- Exercise prompt: Copy out each line of the entries where the word "Expand" is present.

Dataset excerpts

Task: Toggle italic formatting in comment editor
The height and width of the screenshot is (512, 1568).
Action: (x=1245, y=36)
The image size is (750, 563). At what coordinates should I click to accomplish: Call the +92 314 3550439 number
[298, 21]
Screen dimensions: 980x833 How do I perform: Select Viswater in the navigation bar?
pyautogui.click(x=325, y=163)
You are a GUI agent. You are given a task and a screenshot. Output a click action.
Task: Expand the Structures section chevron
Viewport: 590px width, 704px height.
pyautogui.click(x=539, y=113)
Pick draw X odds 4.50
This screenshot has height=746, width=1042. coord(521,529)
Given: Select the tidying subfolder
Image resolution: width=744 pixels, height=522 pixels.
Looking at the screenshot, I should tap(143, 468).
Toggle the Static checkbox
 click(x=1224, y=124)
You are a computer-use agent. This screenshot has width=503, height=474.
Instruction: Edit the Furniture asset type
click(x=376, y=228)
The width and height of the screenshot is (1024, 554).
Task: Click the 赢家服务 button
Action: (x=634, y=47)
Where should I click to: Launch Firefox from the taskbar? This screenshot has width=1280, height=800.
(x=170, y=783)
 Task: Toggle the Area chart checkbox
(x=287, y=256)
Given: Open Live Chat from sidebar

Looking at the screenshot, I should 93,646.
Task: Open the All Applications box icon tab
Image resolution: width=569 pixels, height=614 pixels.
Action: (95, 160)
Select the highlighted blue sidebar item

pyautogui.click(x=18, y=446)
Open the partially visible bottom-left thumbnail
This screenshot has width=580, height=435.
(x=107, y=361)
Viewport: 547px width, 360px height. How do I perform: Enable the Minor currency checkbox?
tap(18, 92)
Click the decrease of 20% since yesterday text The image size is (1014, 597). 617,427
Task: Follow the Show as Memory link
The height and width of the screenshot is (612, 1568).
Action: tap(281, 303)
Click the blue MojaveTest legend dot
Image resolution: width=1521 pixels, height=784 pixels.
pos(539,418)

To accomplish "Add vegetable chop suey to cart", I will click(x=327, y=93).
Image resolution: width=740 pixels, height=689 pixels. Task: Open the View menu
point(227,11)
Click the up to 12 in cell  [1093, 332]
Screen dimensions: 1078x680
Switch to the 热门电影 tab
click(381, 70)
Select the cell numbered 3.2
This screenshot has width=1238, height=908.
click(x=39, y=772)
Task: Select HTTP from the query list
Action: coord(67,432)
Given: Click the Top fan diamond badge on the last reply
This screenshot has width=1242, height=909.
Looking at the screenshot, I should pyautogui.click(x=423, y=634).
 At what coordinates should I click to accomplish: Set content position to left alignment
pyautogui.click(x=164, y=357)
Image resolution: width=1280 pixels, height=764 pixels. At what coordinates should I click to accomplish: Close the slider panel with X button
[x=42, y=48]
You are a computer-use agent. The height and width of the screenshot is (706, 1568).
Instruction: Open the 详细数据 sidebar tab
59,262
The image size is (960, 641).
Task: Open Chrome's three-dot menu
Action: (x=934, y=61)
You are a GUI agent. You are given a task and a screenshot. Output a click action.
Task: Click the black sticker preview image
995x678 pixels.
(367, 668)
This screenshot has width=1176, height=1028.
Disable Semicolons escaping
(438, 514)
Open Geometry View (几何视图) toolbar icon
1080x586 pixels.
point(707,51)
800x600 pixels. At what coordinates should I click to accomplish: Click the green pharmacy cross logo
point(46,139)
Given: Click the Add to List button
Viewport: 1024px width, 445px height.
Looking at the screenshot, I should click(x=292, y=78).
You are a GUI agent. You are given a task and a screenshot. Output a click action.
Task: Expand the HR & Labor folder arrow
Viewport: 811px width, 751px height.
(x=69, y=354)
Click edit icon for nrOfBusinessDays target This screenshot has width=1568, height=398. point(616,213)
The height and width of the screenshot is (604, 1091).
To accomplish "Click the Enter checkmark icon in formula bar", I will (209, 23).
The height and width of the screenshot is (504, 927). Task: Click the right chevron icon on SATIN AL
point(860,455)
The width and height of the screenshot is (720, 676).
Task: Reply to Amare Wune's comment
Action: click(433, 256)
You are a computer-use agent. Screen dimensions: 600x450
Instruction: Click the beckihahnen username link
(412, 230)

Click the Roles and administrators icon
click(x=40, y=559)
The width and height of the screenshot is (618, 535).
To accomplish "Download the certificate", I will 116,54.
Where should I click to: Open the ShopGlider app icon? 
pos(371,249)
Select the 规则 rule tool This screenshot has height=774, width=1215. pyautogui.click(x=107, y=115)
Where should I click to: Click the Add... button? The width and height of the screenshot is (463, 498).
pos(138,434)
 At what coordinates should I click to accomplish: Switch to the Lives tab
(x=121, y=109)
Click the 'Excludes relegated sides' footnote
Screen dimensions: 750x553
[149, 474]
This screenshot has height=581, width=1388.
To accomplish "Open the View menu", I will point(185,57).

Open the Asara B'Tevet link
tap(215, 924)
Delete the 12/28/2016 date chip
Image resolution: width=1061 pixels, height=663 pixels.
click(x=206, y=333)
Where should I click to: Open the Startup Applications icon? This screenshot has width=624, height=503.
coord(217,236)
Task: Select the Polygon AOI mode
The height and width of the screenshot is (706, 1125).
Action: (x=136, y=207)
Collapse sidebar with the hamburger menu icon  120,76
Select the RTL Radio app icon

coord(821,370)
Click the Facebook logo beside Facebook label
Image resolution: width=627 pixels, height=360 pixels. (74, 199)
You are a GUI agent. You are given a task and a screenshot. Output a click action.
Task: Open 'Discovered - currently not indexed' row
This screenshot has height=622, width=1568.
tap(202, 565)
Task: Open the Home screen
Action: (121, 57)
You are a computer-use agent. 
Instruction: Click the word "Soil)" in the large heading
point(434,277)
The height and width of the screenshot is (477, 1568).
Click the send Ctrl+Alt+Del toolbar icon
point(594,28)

- Answer to this exercise:
Task: Expand the Structures section chevron
Task: Expand the HR & Labor folder arrow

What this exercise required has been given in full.